### Görev
Metin alıntısını "Facebook Twitter Linked-in" sözlerinin bulunduğu yerden başlayıp "duyulan özlemi irdeledi." sözlerinden sonra bitecek şekilde yeniden yazın. Bunu yaparken "irdeledi" ifadesini "sorguladı" ile değiştirin.

### Metin Alıntısı

--------

Tarih: 20.05.2020 11:48

Lütfü Şahsuvaroğlu yazdı: ''Normal' sandığımız şeyler cehaletimizdi, merhametsizliğimizdi, hırslarımızdı'

Facebook Twitter Linked-in

Yazar şair Lütfü Şahsuvaroğlu, 'Pornografik Normal' başlıklı bir yazı kaleme alarak, koronavirüs salgını ile 'normal'e duyulan özlemi irdeledi. 

'NORMAL sandığımız şeyler, cehaletimizdi. Cehaletimizdi, hadnaşinaslığımızdı, merhametsizliğimizdi, hırslarımızdı, tamahkârlığmızdı. Böylece doğaya uyumlu olmayan, habitatı bozan, israfın da ötesinde rüküş göz boyamacılığımızla şehirleri mahvettik. Sadece mahvetmedik, medeniyetimizi; bizi biz kılan hüner, marifet, ölçü, estetik, irfan, ahlâk, fazilet ne varsa silip süpürdük.' diyen Şahsuvaroğlu, şöyle anlattı:

'Koronavirüs tehdidinin bütün evreni hayli şaşırttığı günlerde Karantina Uygulaması ötesinde bir şey yapamayan insanlık bu yeni tip salgının öyle birkaç günde hitama ermeyeceğini anlamış ve daha da telaşlanmıştı. Hemen her yanda “hadi artık aşı bulunsun!” feryadı duyuluyor, bu sinsî virüse karşı mücadele yolu bulma feveranı kol geziyordu. İnsanlığın ortalaması medya da bugünlerin geçeceğini ve eninde sonunda normale dönüp kucaklaşacağımızı zikredip durdu. “Bu, insanlara ümit aşılamak için başvurulması gereken bir yoldur” diyebilirsiniz ama sanki onun ötesinde bir önyargının tezahüründen başka bir şey değildi. Sanki haberlerde, hatta reklamlarda eski düzenin gelmesi gerektiği, şimdiki durumun bir ârıza olduğu kanaati pek yaygındı. Medyaya, “Megakent tamamen boş”, “ne hazin!” türünden yayınlar hâkimdi. Türkiye ‘Normal’e dönmek için can atıyor. Haberciler hatta reklamcılar habire öylesi yayın yaptılar, yapıyorlar. İnsanları tekrar kucaklaşır gösterdiler, göstermeye devam ediyorlar. Bilmiyorlar ki, artık o eski ‘normal’ asla geri gelmeyecek.
Normal neydi pekâlâ?
Normale dönmek ne demekti? 
“KANUNİ ABDULHAMİT HAN”
“SULTAN FATİH VAHDETTİN”
“YAVUZ SULTAN OSMAN”
“FATİH SULTAN SÜLEYMAN”

--------

### Veri Satırları
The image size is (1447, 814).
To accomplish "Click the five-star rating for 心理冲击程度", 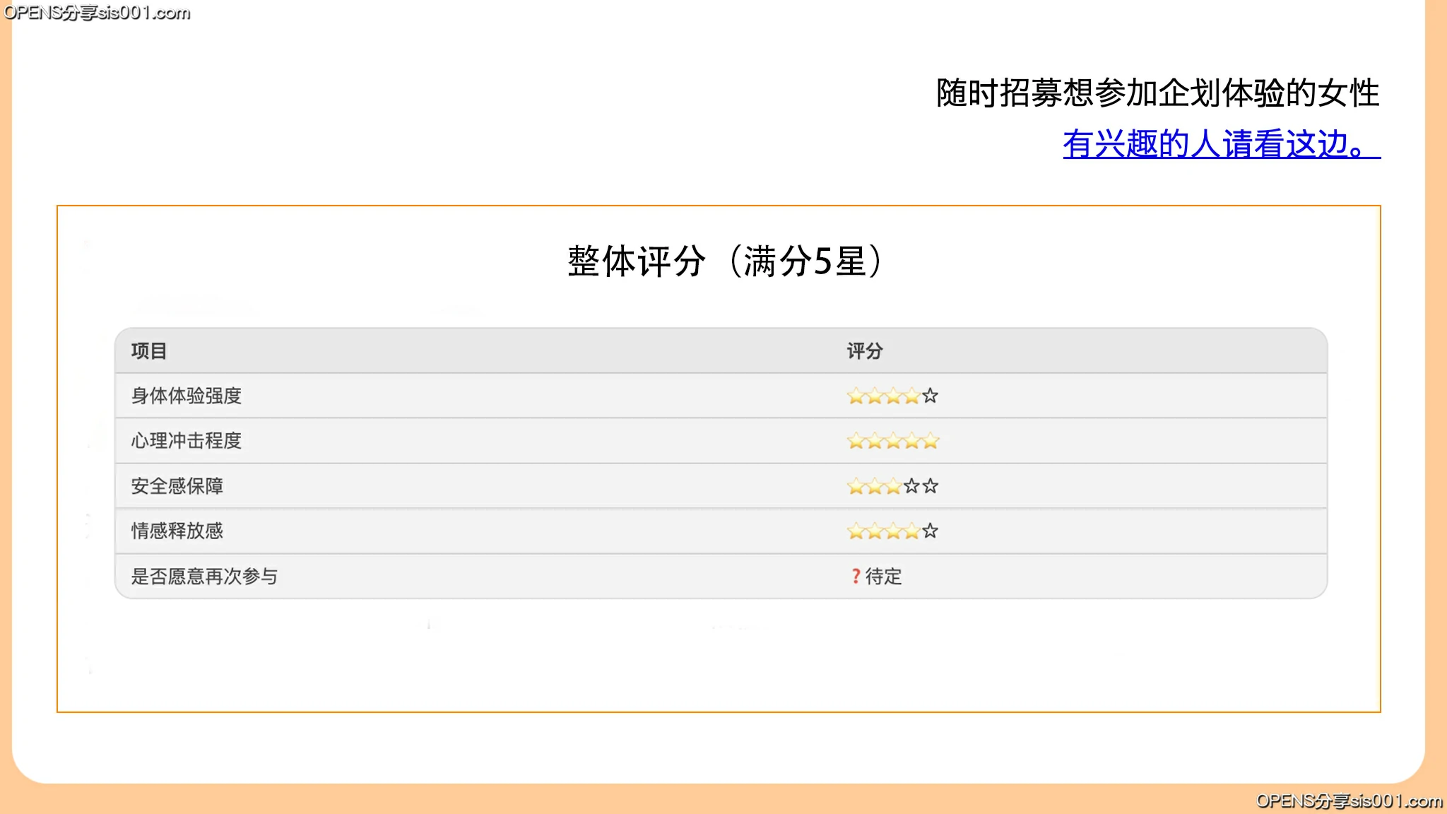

--------

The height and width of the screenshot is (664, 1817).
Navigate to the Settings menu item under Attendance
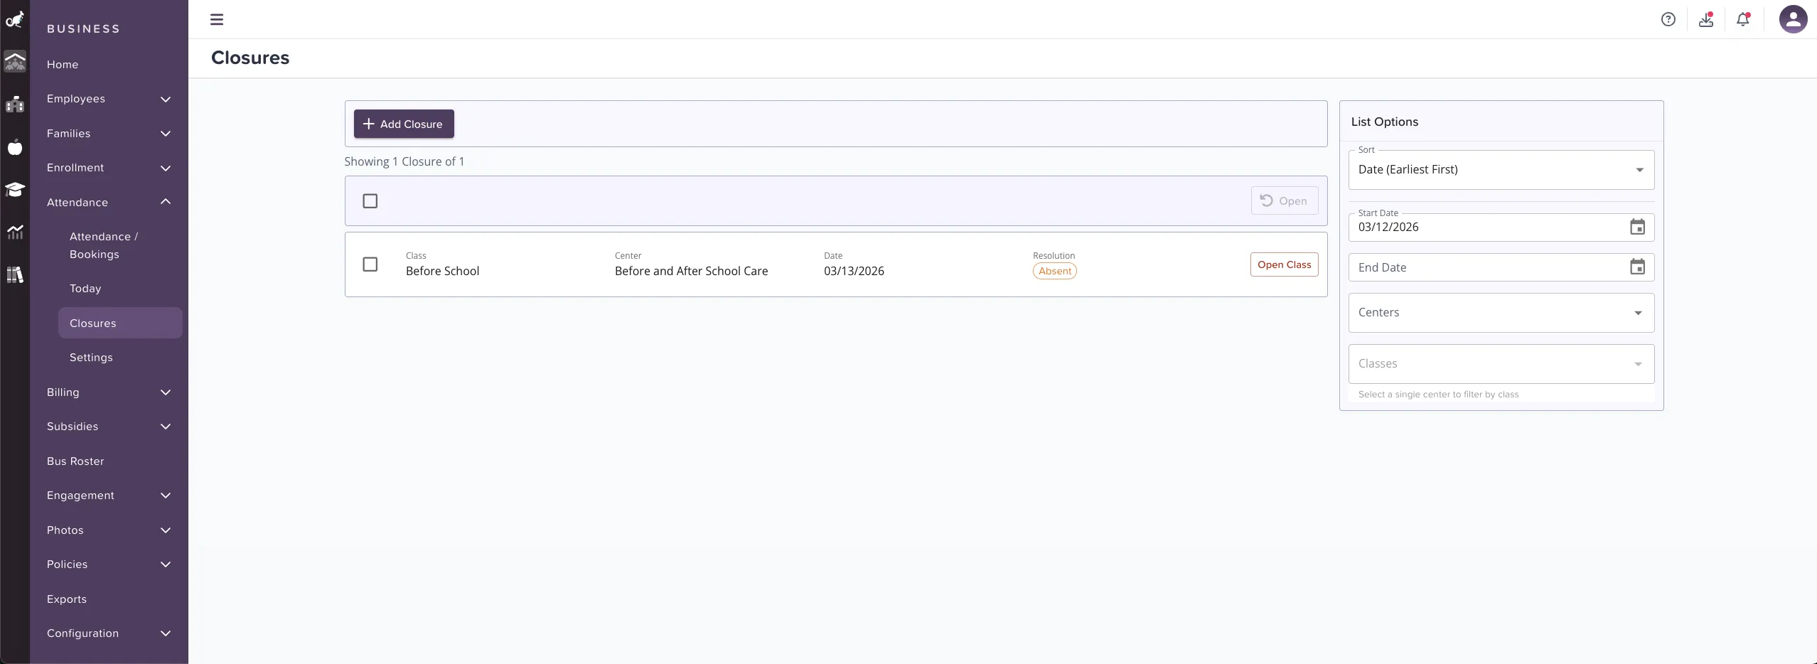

--------

### Alıştırma Yanıtı
Facebook Twitter Linked-in

Yazar şair Lütfü Şahsuvaroğlu, 'Pornografik Normal' başlıklı bir yazı kaleme alarak, koronavirüs salgını ile 'normal'e duyulan özlemi sorguladı.